Religionswissenschaftler:innen konnten sich durch Mapping ReWi untereinander kennenlernen und über ihre jeweiligen Forschungsthemen und ‑perspektiven austauschen. So wurden erste Brücken gebaut und Netze gespannt. Es gilt nun, diese Netze, die die deutschsprachige Religionsforschung verbindet, zu pflegen und fortzuführen.
Das erfordert vor allem Ressourcen, aber auch den Mut, neue Formate auszuprobieren und sich für das eigene Fach einzusetzen. Aber es zahlt sich aus! Die rege Teilnahme an den Workshops des Projekts hat gezeigt, wie groß der Wunsch nach informellem und niederschwelligem Austausch abseits großer Tagungen ist. Und es ist deutlich geworden, dass es auch den religionswissenschaftlichen Standorten nur zugute kommt, wenn sie die Vielfalt religionsbezogenen Arbeitens vermitteln und angehende Nachwuchswissenschaftler:innen zur Vernetzung über die eigenen universitären Kontexte hinweg ermutigen. Mapping Religionswissenschaft hat den Anfang dazu gemacht, die inhaltliche Vernetzung unter Nachwuchswissenschaftler:innen zu fördern. Aber Vernetzung ist nie vorbei: Es braucht weiterhin Plattformen und Räume, die zum niederschwelligen Austausch über aktuelle Themen in der Religionswissenschaft aufrufen und so die religionsbezogene Forschung langfristig stärken.

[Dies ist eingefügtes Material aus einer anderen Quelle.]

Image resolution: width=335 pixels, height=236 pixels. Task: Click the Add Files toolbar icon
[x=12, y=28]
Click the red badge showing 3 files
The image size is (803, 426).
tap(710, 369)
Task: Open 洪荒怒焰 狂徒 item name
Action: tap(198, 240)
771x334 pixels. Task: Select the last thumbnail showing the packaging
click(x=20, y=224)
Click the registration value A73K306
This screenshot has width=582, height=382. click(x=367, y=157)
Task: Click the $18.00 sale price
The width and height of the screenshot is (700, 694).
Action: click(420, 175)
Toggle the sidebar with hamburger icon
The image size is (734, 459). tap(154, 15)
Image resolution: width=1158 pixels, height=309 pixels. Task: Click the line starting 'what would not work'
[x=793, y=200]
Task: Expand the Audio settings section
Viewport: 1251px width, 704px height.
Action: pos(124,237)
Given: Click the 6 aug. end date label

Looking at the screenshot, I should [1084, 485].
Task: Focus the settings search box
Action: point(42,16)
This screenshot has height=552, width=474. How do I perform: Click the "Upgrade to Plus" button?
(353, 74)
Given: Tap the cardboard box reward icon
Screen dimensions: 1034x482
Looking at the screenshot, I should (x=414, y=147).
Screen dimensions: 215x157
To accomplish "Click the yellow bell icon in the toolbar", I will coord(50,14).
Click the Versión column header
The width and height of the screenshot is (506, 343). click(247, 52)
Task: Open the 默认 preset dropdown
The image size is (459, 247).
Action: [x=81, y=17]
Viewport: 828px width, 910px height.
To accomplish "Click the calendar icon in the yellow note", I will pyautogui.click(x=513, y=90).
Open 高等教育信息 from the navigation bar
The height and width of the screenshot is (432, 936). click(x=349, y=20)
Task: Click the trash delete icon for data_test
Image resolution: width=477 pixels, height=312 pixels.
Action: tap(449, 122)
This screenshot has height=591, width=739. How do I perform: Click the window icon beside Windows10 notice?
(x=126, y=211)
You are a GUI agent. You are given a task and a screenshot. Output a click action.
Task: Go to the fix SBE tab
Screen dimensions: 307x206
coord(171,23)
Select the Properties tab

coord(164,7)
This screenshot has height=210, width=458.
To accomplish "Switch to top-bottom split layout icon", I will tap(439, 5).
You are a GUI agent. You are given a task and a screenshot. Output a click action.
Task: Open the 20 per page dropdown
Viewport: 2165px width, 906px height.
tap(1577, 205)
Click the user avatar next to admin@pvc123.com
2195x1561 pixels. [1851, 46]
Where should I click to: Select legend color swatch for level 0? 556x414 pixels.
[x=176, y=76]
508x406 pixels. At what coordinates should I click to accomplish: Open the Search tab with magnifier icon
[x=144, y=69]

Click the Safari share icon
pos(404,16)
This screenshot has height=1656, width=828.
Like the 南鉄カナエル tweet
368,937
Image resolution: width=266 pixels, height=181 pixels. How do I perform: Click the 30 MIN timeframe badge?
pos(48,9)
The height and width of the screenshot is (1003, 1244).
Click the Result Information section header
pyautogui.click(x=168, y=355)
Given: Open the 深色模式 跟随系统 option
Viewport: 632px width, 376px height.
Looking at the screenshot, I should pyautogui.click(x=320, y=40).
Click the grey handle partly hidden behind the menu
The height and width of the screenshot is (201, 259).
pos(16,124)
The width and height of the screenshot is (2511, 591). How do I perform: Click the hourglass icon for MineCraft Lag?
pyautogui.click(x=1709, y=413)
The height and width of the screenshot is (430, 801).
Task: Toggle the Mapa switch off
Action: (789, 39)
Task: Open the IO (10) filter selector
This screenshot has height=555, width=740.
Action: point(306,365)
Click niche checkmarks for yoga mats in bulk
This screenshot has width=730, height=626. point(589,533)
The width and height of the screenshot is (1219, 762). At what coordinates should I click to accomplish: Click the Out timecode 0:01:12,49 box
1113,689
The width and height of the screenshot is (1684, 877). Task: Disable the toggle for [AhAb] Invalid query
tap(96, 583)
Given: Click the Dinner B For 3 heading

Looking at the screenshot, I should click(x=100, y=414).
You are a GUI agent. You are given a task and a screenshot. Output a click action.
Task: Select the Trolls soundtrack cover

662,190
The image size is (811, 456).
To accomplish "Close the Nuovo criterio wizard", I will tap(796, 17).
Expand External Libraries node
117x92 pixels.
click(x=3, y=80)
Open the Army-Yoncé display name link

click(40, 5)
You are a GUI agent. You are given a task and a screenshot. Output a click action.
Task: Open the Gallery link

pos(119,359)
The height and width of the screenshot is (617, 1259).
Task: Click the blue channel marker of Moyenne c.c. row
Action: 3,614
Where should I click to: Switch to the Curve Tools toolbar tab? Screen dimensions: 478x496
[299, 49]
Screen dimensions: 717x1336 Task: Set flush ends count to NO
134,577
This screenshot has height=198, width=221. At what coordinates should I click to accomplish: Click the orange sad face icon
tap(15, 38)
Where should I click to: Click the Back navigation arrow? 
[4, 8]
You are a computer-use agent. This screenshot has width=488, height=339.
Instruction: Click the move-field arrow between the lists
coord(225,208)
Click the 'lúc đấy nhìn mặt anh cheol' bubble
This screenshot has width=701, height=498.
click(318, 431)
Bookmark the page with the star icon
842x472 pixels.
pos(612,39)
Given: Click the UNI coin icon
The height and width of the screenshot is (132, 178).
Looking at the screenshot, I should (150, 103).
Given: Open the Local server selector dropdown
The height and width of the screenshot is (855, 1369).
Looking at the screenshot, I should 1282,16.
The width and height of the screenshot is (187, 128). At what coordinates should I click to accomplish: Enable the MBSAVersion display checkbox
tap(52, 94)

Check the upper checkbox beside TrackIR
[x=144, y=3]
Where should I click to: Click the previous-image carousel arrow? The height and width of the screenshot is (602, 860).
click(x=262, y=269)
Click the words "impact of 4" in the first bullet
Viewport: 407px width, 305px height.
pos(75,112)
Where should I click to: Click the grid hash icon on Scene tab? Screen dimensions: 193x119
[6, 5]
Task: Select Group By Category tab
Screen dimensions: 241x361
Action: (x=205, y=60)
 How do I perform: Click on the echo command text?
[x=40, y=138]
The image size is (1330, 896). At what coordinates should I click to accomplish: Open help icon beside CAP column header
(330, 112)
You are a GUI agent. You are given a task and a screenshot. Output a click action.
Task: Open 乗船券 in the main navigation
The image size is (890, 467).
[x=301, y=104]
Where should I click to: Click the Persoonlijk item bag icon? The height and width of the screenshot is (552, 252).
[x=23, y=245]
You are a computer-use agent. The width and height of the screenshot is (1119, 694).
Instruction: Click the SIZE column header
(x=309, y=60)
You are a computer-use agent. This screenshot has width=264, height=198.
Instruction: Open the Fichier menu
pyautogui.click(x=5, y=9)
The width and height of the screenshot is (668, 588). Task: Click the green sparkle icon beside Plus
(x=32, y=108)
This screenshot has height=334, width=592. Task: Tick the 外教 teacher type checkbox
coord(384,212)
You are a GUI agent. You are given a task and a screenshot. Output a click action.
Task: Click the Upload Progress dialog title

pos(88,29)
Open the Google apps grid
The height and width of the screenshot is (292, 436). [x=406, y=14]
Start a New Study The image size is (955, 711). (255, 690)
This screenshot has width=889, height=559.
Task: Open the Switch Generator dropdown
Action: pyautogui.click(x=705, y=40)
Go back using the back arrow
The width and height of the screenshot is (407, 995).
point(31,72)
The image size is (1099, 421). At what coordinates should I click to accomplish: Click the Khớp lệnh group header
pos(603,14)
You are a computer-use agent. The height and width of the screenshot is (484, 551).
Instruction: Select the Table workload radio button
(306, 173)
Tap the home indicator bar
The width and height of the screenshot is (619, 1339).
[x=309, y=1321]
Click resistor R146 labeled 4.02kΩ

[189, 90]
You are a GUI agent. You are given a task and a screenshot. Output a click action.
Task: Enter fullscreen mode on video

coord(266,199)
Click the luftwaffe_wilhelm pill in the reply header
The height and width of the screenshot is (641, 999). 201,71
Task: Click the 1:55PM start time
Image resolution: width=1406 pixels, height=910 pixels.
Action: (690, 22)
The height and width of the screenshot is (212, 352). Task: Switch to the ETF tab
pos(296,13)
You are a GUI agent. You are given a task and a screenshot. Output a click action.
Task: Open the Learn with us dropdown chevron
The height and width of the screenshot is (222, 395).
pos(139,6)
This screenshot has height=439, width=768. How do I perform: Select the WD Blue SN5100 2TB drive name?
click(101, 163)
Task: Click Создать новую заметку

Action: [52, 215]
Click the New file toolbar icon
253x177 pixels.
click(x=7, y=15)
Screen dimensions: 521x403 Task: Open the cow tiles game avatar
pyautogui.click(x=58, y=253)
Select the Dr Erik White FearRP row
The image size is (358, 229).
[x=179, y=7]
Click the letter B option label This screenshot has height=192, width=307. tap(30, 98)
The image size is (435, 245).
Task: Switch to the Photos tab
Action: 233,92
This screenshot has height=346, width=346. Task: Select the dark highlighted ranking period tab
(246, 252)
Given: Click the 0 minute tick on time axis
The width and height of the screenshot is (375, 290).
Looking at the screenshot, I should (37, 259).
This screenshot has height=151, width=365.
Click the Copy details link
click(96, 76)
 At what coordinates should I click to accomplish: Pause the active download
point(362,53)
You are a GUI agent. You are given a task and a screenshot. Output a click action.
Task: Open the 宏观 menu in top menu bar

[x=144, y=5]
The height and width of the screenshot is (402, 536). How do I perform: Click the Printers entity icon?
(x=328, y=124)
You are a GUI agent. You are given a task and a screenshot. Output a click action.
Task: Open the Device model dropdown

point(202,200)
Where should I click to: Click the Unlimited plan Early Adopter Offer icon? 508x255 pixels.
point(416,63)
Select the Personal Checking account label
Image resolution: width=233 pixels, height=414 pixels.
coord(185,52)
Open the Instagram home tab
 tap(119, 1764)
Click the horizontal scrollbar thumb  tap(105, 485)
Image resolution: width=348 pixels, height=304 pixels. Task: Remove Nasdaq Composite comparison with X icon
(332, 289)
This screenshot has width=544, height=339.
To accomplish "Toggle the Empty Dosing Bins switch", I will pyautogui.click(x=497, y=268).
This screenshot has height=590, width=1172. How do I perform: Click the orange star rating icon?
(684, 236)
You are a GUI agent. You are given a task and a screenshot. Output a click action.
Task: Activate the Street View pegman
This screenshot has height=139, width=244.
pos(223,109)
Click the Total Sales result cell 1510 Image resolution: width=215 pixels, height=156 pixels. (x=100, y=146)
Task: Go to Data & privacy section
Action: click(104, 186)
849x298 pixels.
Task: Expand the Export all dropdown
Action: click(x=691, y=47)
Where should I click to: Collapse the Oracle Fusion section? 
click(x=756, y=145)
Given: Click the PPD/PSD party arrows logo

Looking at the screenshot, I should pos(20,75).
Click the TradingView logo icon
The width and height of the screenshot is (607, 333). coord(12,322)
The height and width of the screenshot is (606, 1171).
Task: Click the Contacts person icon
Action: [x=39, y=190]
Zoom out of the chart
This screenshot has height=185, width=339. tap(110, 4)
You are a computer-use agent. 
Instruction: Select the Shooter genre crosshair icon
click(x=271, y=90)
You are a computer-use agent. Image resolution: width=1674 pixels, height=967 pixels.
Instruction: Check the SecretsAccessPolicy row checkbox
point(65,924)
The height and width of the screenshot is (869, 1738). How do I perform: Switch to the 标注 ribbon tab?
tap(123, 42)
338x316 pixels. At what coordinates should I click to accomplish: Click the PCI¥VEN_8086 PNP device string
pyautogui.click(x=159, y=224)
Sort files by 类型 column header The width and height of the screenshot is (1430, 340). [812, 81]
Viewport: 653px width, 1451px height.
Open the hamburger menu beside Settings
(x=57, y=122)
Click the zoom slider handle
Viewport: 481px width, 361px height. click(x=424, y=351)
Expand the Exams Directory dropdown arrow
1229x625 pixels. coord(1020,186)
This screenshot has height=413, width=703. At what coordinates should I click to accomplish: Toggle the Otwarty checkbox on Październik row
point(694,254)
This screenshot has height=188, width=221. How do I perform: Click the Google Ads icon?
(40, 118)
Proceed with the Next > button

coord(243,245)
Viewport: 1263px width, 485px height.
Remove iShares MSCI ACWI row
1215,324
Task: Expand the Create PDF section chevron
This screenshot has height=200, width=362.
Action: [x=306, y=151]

— Team Mapping Religionswissenschaft
[1] Das erste Team bildete sich aus Wissenschaftler:innen der Universitäten Bonn, Bremen und München (Lina Aschenbrenner (München), Rafaela Eulberg (Bonn), Leonie C. Geiger (Bonn), Ulrich Harlass (Bremen), Lisa Kienzl (Bremen), Jan Krawczyk (Bremen), Lara Lindhorst (Bremen), Yulia Lokshina (Bonn), Bodil Stelter (Bremen), Petra Tillessen (Bonn), Aaron Vowinkel (Bonn)). Im Sommersemester 2022 übernahm ein neues Team der Universitäten Bayreuth, Berlin, Bochum, Bonn, Bremen, Erfurt, Hannover, Leipzig und Münster das Projekt: Steffen Führding (Hannover), Dominika Hadrysiewicz (Rostock/Berlin), Ulrich Harlass (Bremen), Emin Kalinkara (Bayreuth), Ariane Kovac (Leipzig), Mareike Ritter (Münster), Isabella Schwaderer (Erfurt), Dunja Sharbat Dar (Bochum) und Petra Tillessen (Bonn).
[2] Finanziert wurde das Projekt freundlicherweise zuerst durch die Hochschulrektorenkonferenz und das Bundesministerium für Bildung und Forschung und 2022–2023 von der Deutschen Vereinigung für Religionswissenschaft (DVRW).